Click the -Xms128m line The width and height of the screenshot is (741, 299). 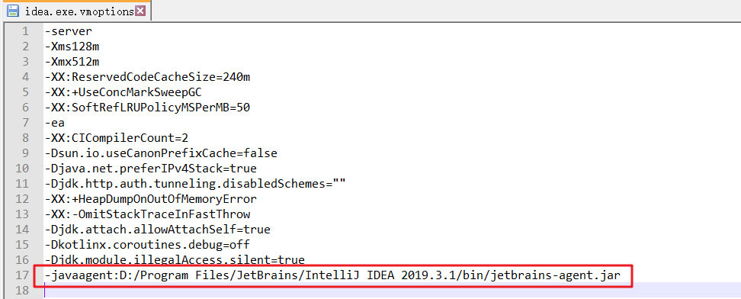[x=72, y=47]
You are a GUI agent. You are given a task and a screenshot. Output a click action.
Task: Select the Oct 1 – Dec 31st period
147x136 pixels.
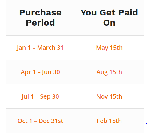pyautogui.click(x=40, y=121)
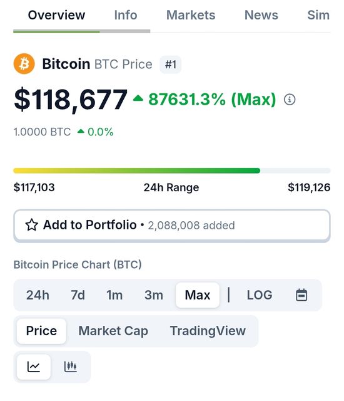The image size is (344, 401).
Task: Open the calendar date range picker
Action: coord(301,295)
•••••
• _Exercise requirements_
Leave the pictures out and copy exactly the lines from the one that holds "Task: Select the Oct 1 – Dec 31st period" through the last line of the material.

• _Expected answer_
Task: Select the Oct 1 – Dec 31st period
147x136 pixels.
pyautogui.click(x=40, y=121)
The image size is (344, 401).
Task: Open the calendar date range picker
Action: coord(301,295)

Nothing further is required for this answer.